Week 7

 

Week 7 Reflection: Barriers to Sustainable Development 🌍🚧

Date: 15 April 2025
Course: SCSH 1201 – Sustainable Development: Issues, Principles and Practices (Section 4)


I came to expect that sometime between now and next week’s lecture, the real-world barriers that stopped sustainable development from being more than a buzzword will get brought into sharp focus. Last week, we spoke about solutions and progress, but this week, we were compelled to confront the incompatible, hardwired challenges that slow it all down.

We literally unpacked the truth — that we are facing the barrier of economic inequality, broken institutions, exploitation of the environment, human greed and much more. And yet we also possess the means to change.


Key Lessons and Takeaways 📝

1. Inequality: The Root of Unsustainability

This was one of the most striking points: The richest 10% are 76% of the global wealth (Oxfam). It is unfair that this concentration of wealth actively blocks sustainability.


It brought it to our mind as we all remember the famous saying of Ngozi Okonjo Iweala;


“The total amount of subsidies Europeans are receiving per day that their cows receive exceeds the daily income of the average African.”

It is a form of injustice that produces resentment, denies opportunity and traps billions in the poverty and vulnerability of lives that spin in circles.


This is a moral failure from an Islamic viewpoint. Zakat is more than a religious ritual; waqf and adl (justice) are systems to disrupt inequality and rebalance.


2. Pillars in Crisis: Economic, Environmental, and Social

To explore how the three pillars of sustainability—the economic, the environmental, and the social arena—are being threatened by all of them.

It is based on greed, not need, economically. Profit outweighs purpose.


We consume as we please, as if we have 1.7 Earths—by itself, this gives a huge warning to israf (waste), mizan (balance).


Institutions often tend to be corrupted or dysfunctional and tend to do less than what their personnel are intended to do.


We clearly saw that the tools of sustainable development are not single tool fixes but are a moral revolution.


3. From Global Ideas to Local Action

We also discussed the need for global goals to be turned into local realities. If grand plans have no effect on the lives of people, then they won’t succeed.


The bad news was that all that was built on the GNH model of Gross National Happiness by a small country which values well-being over wealth.

The zero waste shop and the circular economy model, which also arises in IIUM's Green Initiatives, helped universities to act as examples.
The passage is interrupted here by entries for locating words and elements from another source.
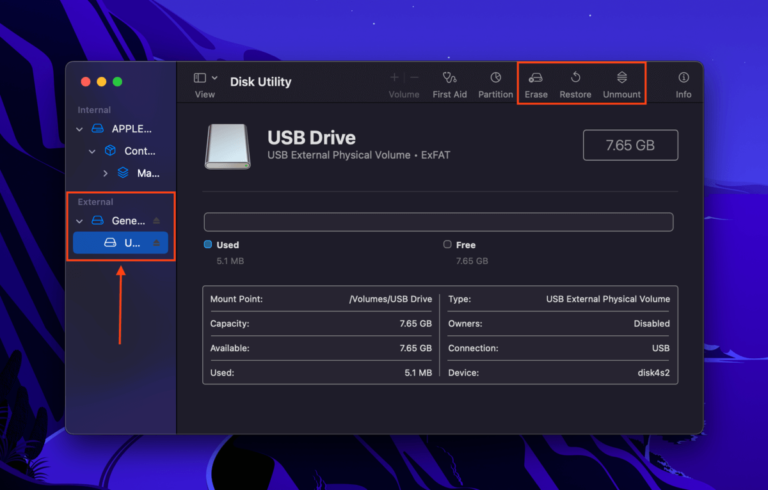The width and height of the screenshot is (768, 490).
Task: Open the Info panel
Action: click(x=683, y=79)
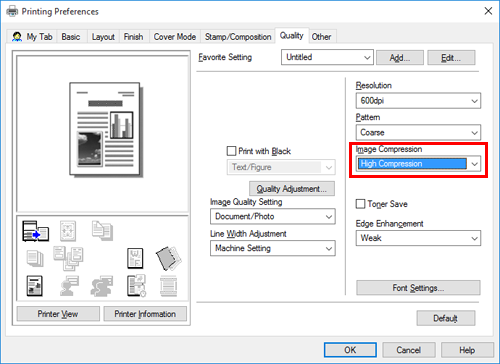Click the Quality Adjustment button
This screenshot has width=500, height=364.
click(292, 189)
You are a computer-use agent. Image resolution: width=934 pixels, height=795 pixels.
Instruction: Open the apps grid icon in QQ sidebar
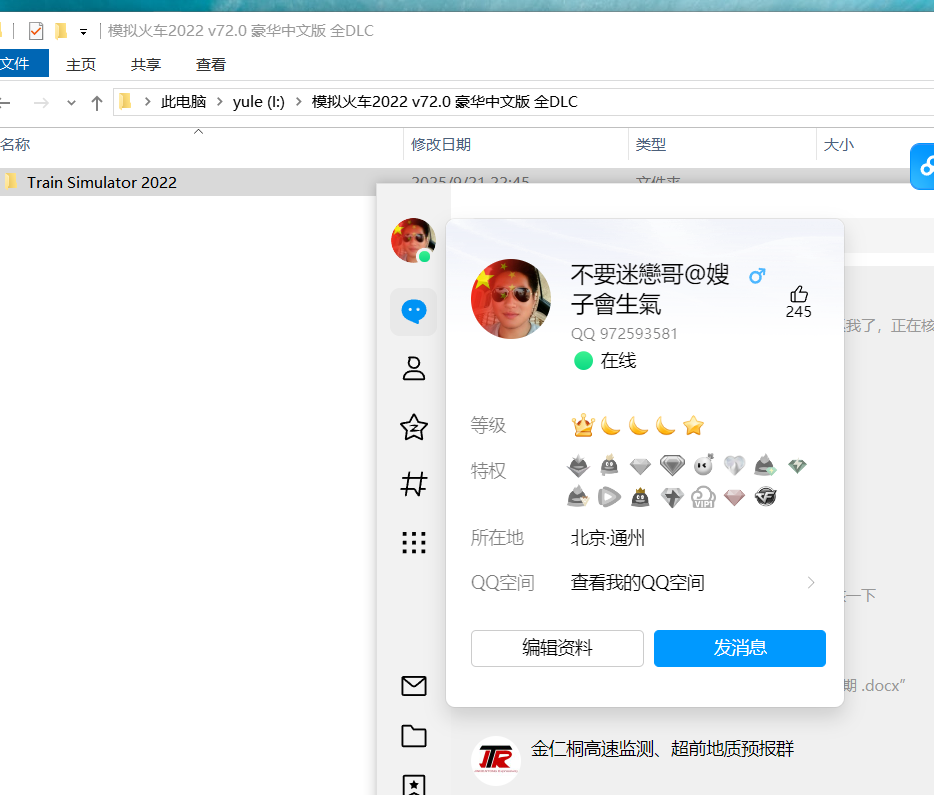click(413, 542)
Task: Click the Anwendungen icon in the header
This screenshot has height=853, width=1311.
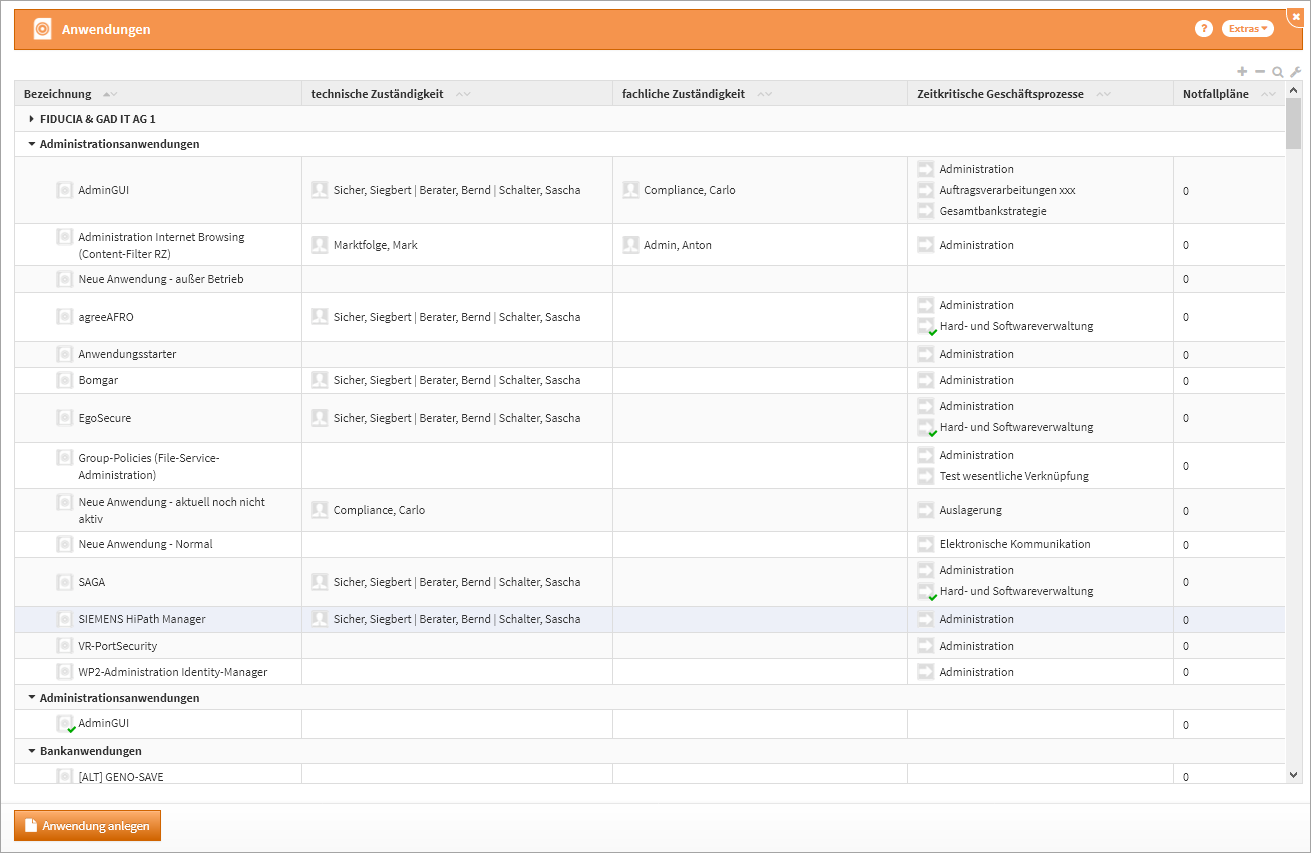Action: pyautogui.click(x=42, y=29)
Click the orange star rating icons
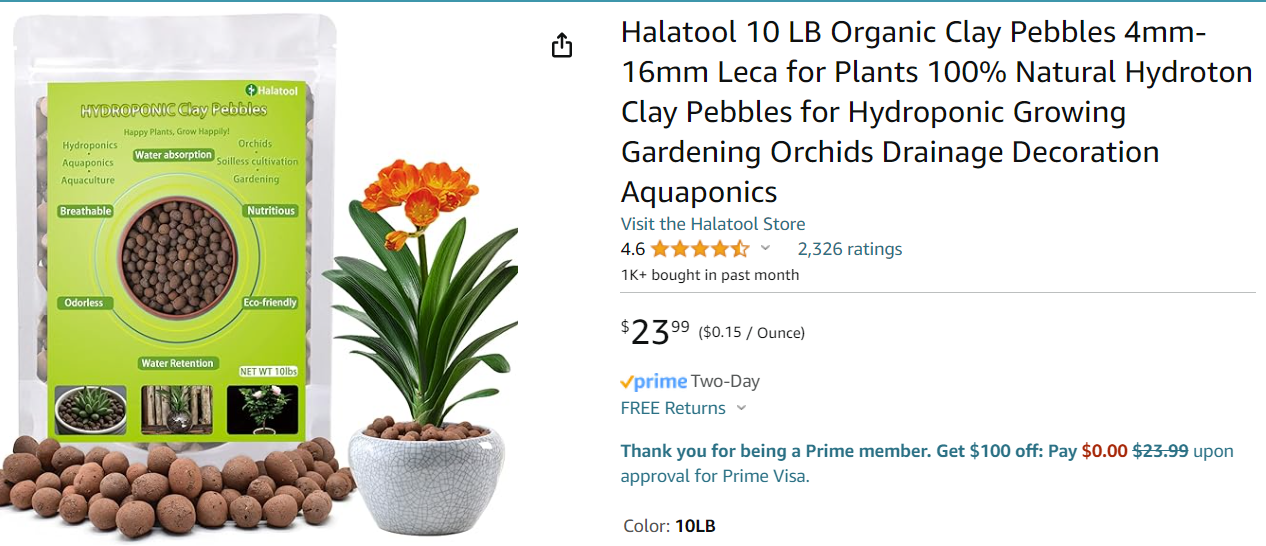 click(x=699, y=249)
This confirms that change can come in smaller, more local ways.


Personal Reflections ✍️

The discussion for this week is quite serious, and that is a good thing.

It led me to question the idea of sustainability as a memorised list of SDGS, and to think of it as a moral responsibility for us who will contribute to the future leadership.


I remembered the Prophet, who said:


As students, citizens, and khalifahs, it is our duty to address injustice, fix broken systems and live an ethical life.


It reminded me of the Prophet ﷺ, who said:

“Each of you is a shepherd, and each of you is responsible for his flock.”